I will point out that this basis set is not unique. The one returned arises from a particular Groebner basis computation on the input polynomials. Also, in the case where the vector space generators are not finite it returns {1}. And if the system is inconsistent it returns {}.

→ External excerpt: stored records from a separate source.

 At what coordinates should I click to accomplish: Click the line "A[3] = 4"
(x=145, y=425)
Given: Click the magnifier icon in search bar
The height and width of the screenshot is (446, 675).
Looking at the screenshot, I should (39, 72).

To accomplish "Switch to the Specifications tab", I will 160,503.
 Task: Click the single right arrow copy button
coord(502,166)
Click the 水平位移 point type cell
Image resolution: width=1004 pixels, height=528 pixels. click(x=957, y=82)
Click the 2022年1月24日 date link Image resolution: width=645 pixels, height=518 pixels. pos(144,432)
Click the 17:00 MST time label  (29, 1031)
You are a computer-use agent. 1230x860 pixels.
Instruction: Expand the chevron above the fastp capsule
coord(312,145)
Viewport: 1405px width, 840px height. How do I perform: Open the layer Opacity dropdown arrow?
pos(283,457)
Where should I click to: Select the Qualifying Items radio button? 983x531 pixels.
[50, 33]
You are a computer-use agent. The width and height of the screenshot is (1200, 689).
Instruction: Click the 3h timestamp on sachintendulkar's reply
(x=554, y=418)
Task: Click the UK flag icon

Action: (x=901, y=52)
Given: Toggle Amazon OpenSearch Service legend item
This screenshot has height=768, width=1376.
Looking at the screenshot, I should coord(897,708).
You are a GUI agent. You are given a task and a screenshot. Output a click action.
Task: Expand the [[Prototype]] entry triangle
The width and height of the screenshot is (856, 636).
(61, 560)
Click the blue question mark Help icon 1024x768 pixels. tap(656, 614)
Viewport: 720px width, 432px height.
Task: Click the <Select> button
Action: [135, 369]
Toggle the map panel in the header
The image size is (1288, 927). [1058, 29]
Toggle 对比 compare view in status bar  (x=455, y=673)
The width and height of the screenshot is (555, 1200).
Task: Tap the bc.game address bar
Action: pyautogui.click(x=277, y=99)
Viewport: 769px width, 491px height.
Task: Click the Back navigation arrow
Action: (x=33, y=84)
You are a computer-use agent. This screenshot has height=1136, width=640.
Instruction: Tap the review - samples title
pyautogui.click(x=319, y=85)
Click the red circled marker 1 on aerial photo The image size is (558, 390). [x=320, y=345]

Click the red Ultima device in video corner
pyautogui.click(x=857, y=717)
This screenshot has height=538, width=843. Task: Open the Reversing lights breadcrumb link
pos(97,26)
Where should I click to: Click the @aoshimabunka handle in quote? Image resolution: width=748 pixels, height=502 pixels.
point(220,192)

Clear[PolynomialAlgebraGenerators]

headsTable[elist_List, maxlist_, nvars_Integer] /; 
  Length[elist] == nvars :=
 Module[{jj, indices, iterators},
  (* Easy case: 
  all exponent vectors surrounding the normal set are "pure," that is,
  unmixed. *)
  indices = Array[jj, {nvars}];
  iterators = Table[{indices[[j]], 0, maxlist[[j]] - 1}, {j, nvars}];
  Flatten[Table[indices, Evaluate[Apply[Sequence, iterators]]], 
   nvars - 1]]

getRoofTuples[elist_, height_] := 
 Module[{len = Length[elist], expvec, expvecs, tt, rest},
  (* Tricky but efficient method. 
  Similar to that of Corless reference. *)
  expvecs = tt[];
  Do[expvec = elist[[jj]];
   If[expvec[[height]] =!= 
      0 && (height === 1 || Max[Take[expvec, height - 1]] === 0),
    expvecs = tt[expvec, expvecs]], {jj, len}];
  expvecs = Apply[List, Flatten[expvecs, Infinity, tt]];
  rest = Complement[elist, expvecs];
  expvecs = Map[Drop[#, height - 1] &, expvecs];
  {expvecs, rest}]

isUnder[t1_, t2_] := Apply[And, Thread[t1 <= t2]]

hitRoof[tup_, roofs_] := 
 Catch[Module[{jj, len = Length[roofs]}, 
   For[jj = 1, jj <= len, jj++, 
    If[isUnder[roofs[[jj]], tup], Throw[True, "hR"]]];
   False], "hR"]

headsTable[elist_List, maxes_, nvars_Integer] := 
 Module[{tuples, ntups, tuple, ntup, mixedexpons, tt, roofs}, 
  mixedexpons = 
   Select[elist, (Max[Apply[Sequence, #]] != Apply[Plus, #]) &];
  tuples = Table[{j}, {j, 0, maxes[[nvars]] - 1}];
  Do[{roofs, mixedexpons} = getRoofTuples[mixedexpons, jj];
   ntups = tt[];
   Do[tuple = tuples[[kk]];
    ntups = tt[Prepend[tuple, 0], ntups];
    Do[ntup = Prepend[tuple, mm];
     If[hitRoof[ntup, roofs], Break[], ntups = tt[ntup, ntups]];
     , {mm, maxes[[jj]] - 1}]
    , {kk, Length[tuples]}];
   tuples = Flatten[ntups, Infinity, tt], {jj, nvars - 1, 1, -1}];
  Sort[Apply[List, tuples]]]

Options[PolynomialAlgebraGenerators] = {WorkingPrecision -> Automatic};

PolynomialAlgebraGenerators[polys_List, 
  opts : OptionsPattern[PolynomialAlgebraGenerators]] :=
 PolynomialAlgebraGenerators[polys, Variables[polys], opts]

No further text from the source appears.